#### What is needed:
Starting at the line that contains "Task: Switch to the API 扩展 page" and continuing through the end of the material, put the lines into a Markdown table with the columns Row and Line, numbering each row and omitting blank lines. Leave the pictures out of the table.

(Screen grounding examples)
+-------+
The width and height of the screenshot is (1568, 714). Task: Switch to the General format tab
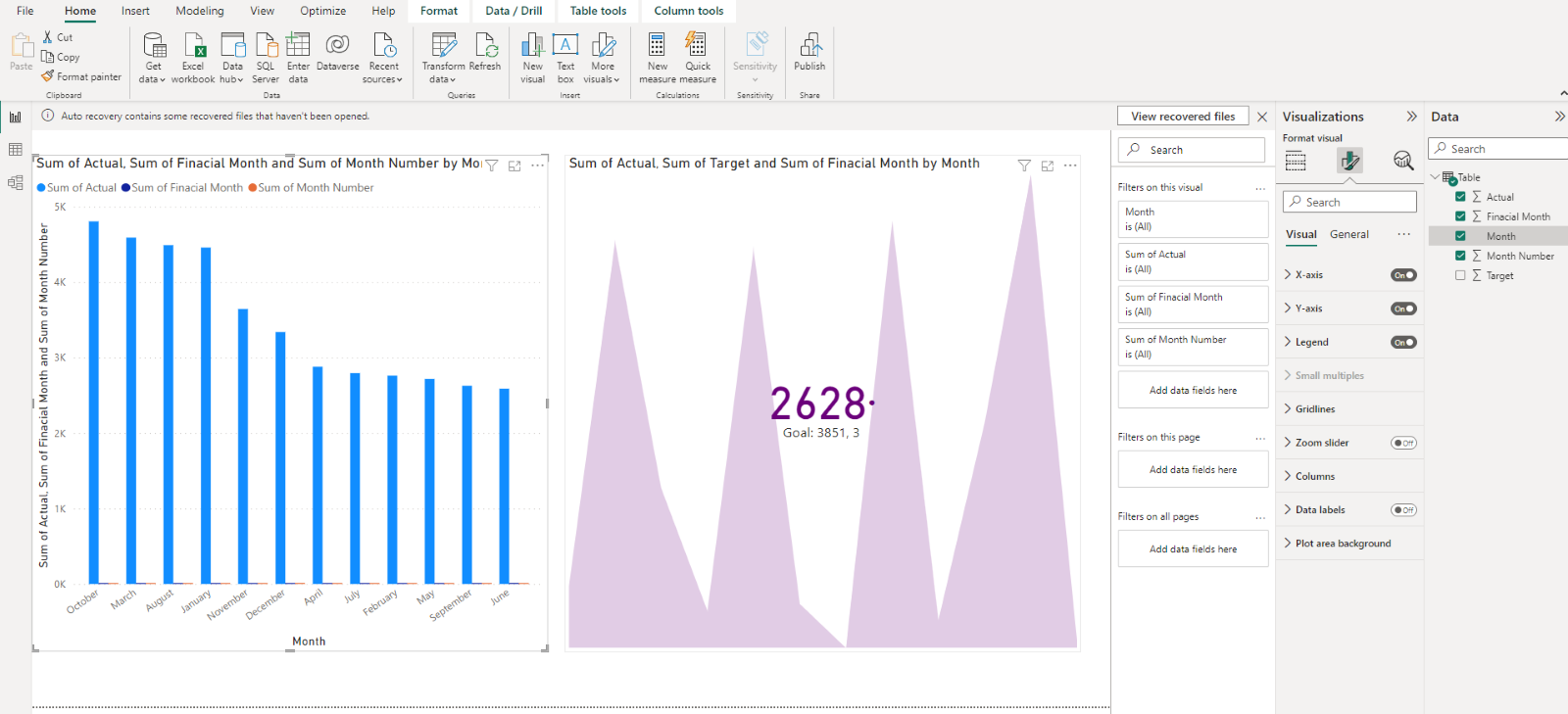[1348, 234]

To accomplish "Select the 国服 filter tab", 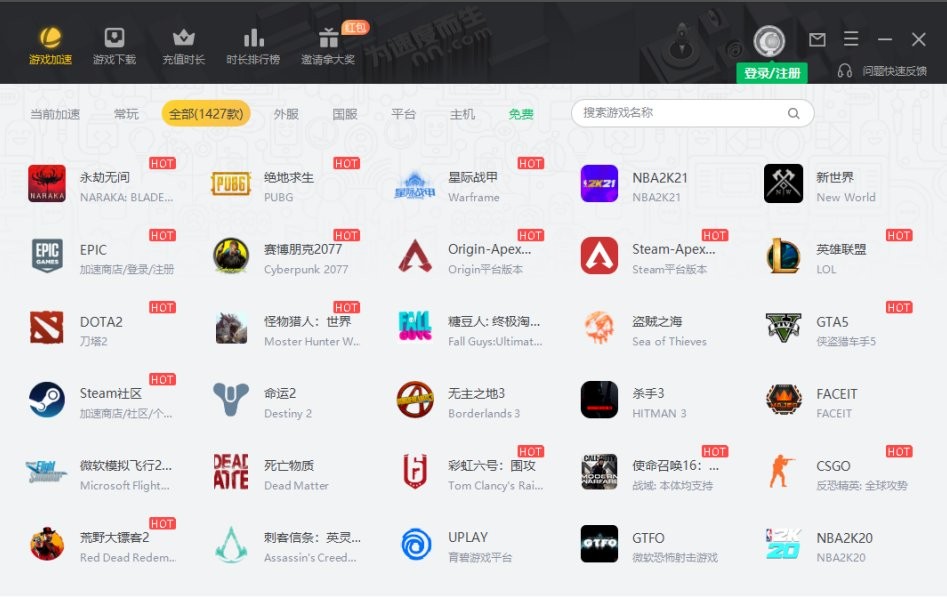I will coord(345,114).
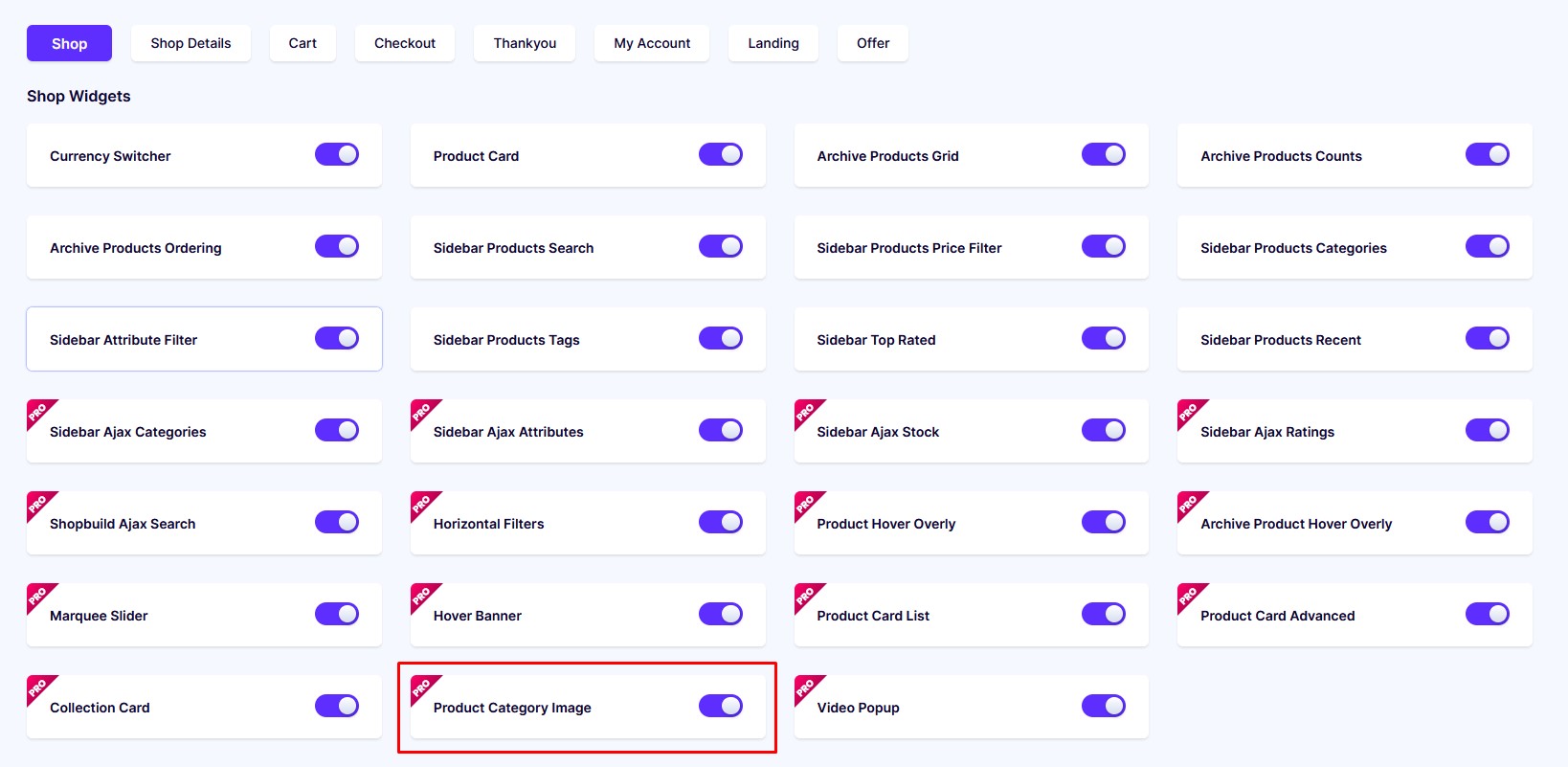1568x767 pixels.
Task: Click PRO badge on Marquee Slider
Action: tap(38, 596)
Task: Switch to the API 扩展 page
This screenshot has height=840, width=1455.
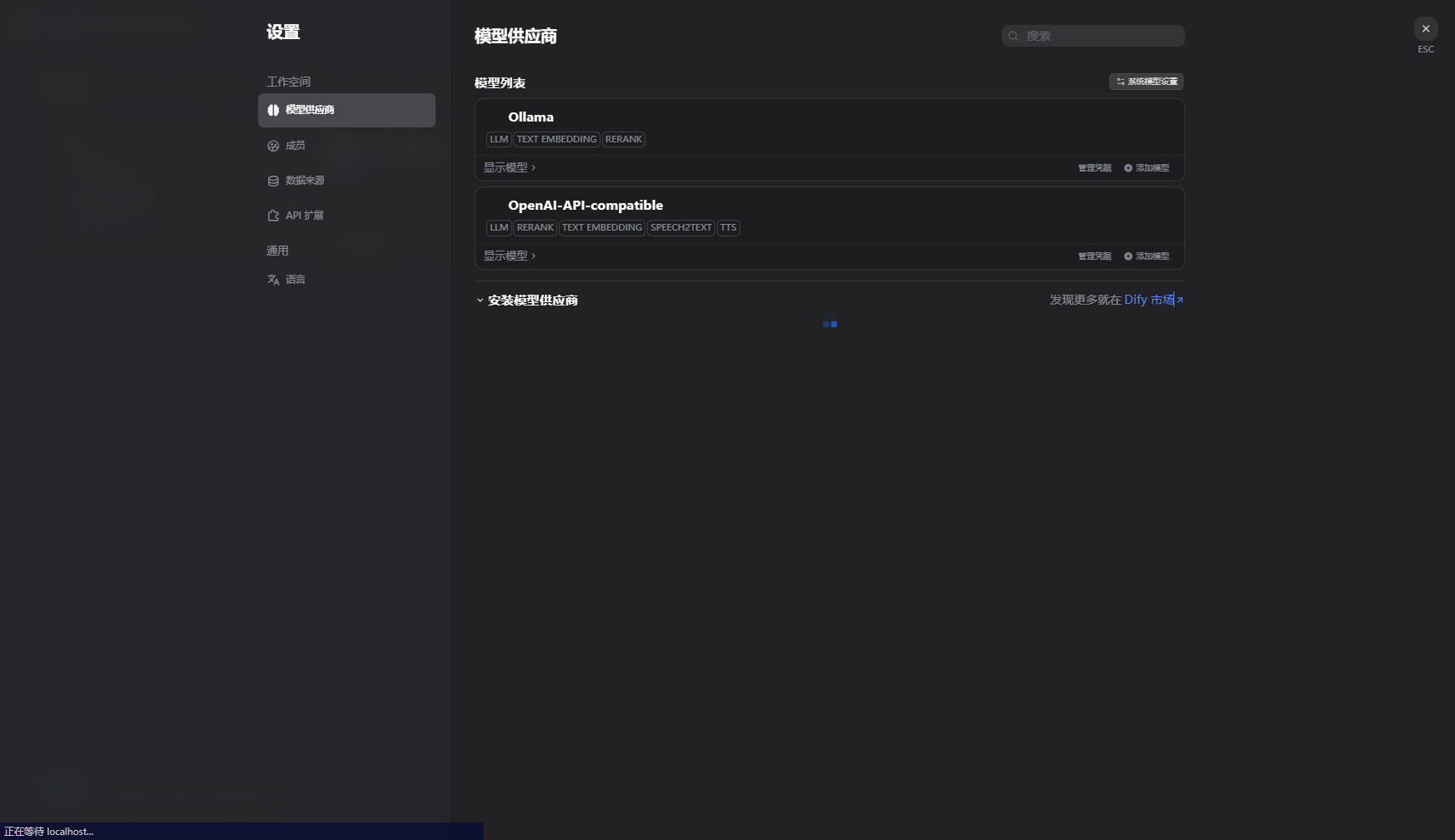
+-------+
#### Exercise response:
| Row | Line |
|---|---|
| 1 | Task: Switch to the API 扩展 page |
| 2 | This screenshot has height=840, width=1455. |